The task -
In the entries below, find the line containing "The height and" and the line containing "to the GBP/JPY". Copy those two lines and everything between them exactly, without the pictures.

Material for this task -
**********
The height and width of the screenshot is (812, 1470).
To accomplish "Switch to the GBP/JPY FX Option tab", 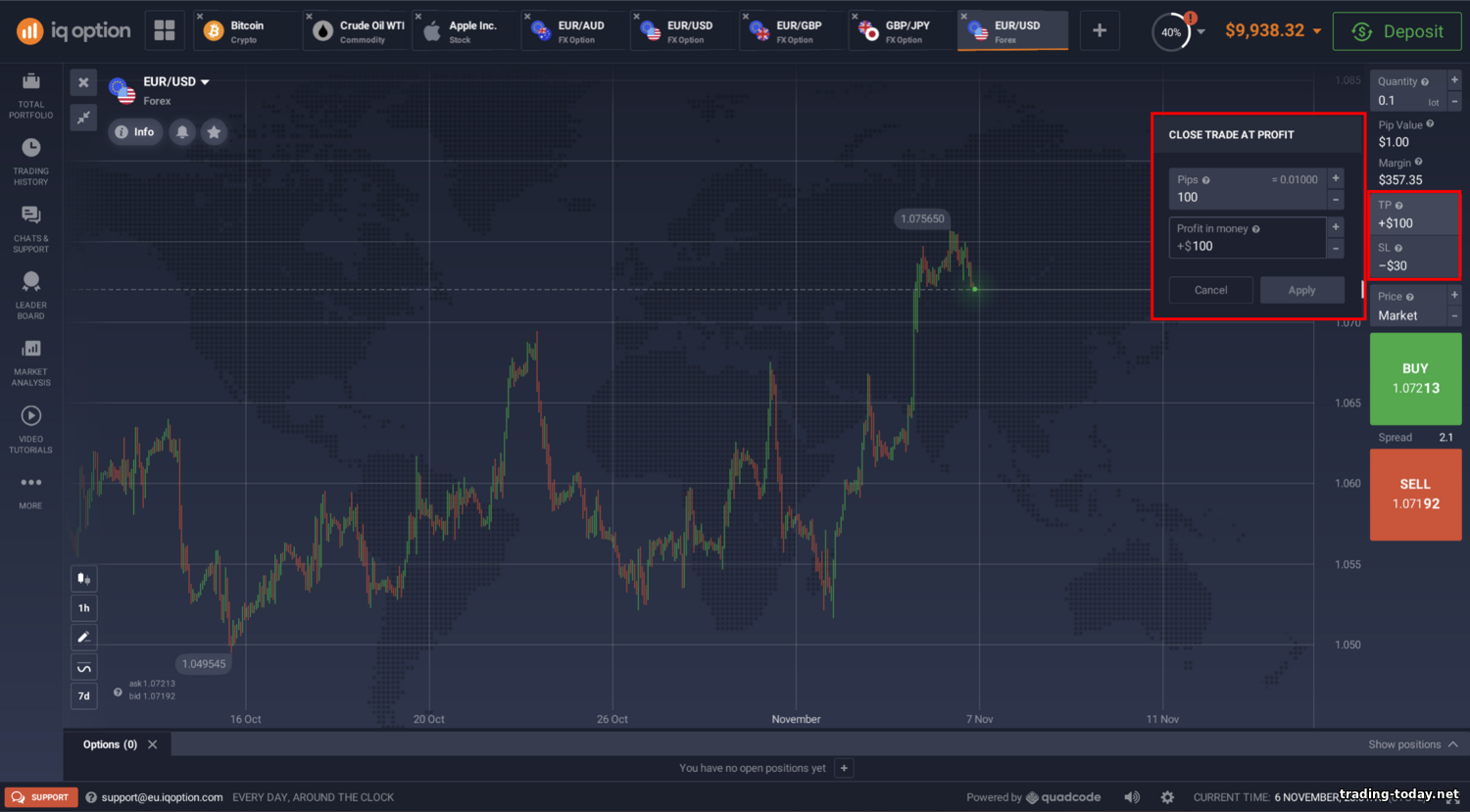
**********
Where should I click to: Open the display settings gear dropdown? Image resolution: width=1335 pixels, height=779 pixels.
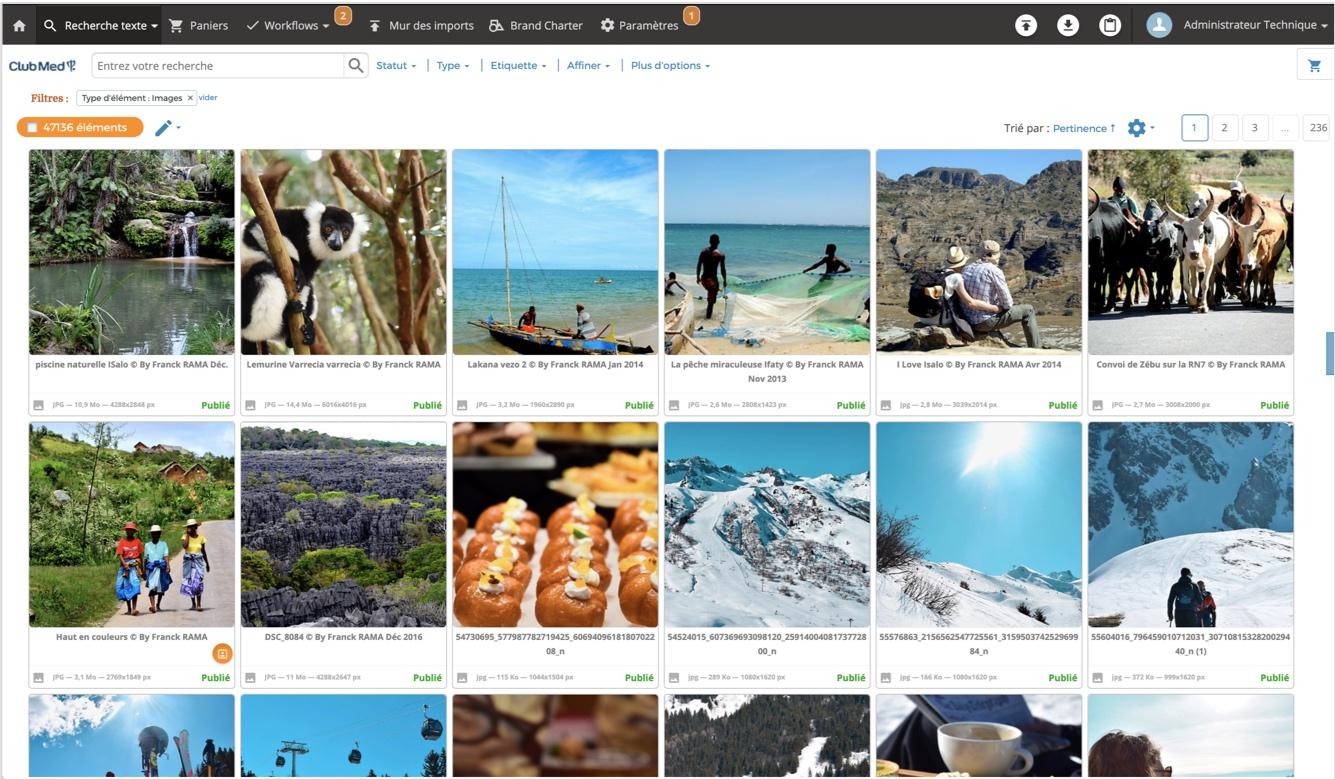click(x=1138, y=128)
**********
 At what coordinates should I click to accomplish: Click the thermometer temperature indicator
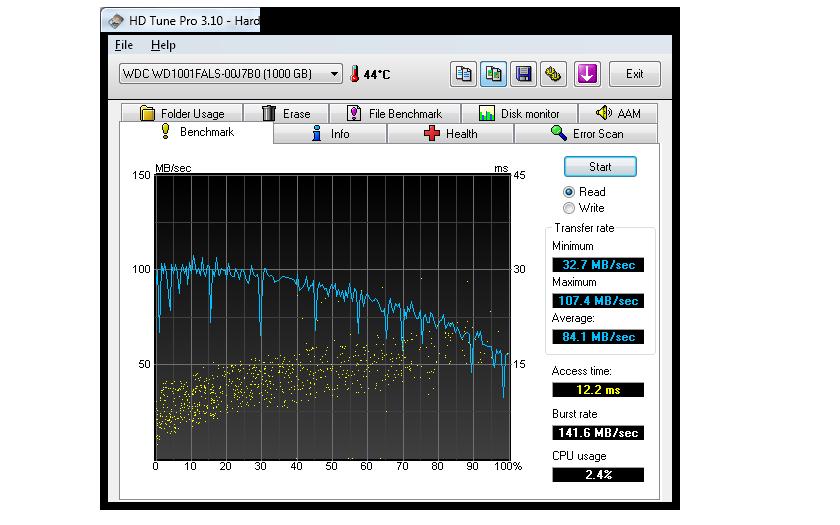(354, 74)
**********
Reply to the task -
The height and width of the screenshot is (812, 1470).
To accomplish "Switch to the GBP/JPY FX Option tab", 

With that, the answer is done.